Word and element location records |

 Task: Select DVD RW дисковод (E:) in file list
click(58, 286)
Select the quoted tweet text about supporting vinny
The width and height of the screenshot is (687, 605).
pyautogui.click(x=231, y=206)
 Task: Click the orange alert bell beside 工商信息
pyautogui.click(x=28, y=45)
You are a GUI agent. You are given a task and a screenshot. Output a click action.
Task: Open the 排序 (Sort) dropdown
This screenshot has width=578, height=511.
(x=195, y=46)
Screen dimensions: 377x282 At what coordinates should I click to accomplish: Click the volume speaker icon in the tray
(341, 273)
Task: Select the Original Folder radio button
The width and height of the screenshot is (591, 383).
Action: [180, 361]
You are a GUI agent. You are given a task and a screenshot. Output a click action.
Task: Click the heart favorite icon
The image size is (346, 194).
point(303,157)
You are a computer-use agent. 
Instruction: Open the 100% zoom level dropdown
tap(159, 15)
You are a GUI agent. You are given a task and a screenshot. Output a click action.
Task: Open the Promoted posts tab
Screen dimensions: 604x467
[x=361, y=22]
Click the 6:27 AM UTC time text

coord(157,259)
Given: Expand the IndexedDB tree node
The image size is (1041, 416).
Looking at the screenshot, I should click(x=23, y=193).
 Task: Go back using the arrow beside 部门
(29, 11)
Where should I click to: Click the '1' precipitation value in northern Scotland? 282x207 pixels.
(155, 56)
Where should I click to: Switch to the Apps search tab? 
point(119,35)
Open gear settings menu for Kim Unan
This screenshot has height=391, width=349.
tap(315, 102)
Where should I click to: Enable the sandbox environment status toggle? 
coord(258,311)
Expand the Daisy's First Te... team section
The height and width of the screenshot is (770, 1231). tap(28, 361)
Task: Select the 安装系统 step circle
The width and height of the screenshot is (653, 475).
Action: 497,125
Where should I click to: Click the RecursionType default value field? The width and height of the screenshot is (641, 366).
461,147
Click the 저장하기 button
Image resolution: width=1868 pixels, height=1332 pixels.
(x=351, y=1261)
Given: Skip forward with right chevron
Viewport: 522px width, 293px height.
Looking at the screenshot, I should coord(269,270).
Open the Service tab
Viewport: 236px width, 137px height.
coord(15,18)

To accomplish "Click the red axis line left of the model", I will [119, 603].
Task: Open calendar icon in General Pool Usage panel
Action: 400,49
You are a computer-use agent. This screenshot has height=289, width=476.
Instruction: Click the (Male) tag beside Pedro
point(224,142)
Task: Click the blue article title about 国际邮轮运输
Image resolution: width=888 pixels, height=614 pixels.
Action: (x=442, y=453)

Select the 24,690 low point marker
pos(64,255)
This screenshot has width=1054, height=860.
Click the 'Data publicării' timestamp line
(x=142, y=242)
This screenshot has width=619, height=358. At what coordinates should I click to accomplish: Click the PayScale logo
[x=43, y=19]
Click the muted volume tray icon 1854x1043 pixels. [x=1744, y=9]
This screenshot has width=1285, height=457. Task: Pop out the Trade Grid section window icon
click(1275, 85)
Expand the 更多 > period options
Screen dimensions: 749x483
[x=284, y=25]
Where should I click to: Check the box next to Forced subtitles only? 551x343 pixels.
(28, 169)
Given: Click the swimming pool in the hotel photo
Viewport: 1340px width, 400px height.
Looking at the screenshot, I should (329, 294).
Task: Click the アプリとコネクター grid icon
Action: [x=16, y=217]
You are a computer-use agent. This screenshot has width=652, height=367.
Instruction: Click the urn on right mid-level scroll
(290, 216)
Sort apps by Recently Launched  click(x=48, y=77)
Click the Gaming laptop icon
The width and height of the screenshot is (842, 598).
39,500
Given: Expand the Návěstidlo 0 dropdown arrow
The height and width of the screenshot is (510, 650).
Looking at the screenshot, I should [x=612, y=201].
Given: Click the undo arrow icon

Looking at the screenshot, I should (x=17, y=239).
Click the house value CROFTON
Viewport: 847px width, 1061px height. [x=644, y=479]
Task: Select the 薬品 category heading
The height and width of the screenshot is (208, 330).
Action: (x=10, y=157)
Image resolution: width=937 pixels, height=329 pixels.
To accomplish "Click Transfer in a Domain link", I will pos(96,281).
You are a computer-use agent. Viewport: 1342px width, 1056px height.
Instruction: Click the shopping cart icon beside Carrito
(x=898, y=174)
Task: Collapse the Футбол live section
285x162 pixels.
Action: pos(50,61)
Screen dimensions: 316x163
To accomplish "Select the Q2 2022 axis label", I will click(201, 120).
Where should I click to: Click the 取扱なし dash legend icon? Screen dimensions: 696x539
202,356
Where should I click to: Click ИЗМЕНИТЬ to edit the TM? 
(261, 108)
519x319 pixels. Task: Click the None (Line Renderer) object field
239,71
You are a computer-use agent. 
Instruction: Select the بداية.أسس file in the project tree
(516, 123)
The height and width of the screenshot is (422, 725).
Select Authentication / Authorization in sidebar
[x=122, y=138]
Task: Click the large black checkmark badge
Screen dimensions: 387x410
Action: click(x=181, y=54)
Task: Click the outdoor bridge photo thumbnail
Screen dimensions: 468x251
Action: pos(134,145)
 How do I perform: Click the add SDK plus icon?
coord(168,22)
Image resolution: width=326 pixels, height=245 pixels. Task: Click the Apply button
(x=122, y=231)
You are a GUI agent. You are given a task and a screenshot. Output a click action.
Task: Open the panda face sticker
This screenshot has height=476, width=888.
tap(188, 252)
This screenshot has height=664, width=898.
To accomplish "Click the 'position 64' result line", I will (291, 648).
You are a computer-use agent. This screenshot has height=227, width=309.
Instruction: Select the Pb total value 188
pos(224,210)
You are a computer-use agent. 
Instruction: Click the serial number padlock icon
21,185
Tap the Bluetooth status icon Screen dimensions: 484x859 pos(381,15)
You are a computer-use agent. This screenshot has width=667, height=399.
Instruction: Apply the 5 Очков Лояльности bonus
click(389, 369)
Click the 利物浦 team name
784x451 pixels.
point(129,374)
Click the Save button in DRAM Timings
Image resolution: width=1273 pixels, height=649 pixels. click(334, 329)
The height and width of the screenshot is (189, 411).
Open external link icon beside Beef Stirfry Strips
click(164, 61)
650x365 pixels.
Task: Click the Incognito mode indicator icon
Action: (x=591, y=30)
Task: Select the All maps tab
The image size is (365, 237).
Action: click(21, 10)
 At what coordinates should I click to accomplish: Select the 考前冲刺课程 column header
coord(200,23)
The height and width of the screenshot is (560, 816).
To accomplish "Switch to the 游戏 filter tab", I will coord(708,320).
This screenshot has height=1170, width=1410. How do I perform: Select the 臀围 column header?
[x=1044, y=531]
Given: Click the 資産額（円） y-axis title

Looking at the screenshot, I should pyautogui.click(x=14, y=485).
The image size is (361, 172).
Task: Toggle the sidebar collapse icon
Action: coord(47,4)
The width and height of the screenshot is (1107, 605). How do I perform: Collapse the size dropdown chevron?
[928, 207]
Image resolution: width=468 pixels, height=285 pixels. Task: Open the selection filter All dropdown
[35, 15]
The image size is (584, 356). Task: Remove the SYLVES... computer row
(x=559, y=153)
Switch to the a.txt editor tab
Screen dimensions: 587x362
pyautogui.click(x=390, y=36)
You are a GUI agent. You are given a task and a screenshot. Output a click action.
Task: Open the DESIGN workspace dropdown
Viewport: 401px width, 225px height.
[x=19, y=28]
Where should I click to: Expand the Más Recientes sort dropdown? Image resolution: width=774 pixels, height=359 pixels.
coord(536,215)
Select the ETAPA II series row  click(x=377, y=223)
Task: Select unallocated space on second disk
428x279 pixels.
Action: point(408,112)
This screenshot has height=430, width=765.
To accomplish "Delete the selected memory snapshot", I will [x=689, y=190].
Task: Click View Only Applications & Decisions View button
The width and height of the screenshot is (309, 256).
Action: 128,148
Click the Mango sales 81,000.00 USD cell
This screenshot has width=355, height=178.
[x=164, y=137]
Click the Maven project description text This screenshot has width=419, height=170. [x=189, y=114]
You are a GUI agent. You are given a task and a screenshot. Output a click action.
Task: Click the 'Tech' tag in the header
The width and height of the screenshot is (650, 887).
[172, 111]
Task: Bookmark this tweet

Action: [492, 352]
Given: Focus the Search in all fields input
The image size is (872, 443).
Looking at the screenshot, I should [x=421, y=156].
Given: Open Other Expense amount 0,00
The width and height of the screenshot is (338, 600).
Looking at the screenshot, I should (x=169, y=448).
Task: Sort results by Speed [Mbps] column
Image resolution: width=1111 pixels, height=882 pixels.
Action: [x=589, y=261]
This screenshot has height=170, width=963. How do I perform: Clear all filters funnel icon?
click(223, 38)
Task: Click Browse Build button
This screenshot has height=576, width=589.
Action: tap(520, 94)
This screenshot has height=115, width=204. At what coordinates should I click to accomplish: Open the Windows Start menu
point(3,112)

Stated problem |
Could you repeat, word for word, the part of the material above that opens with the line containing "Task: Select the 薬品 category heading" and closes with the line containing "I will pos(96,281)."?

Finished answer |
Task: Select the 薬品 category heading
The height and width of the screenshot is (208, 330).
Action: (x=10, y=157)
Image resolution: width=937 pixels, height=329 pixels.
To accomplish "Click Transfer in a Domain link", I will pos(96,281).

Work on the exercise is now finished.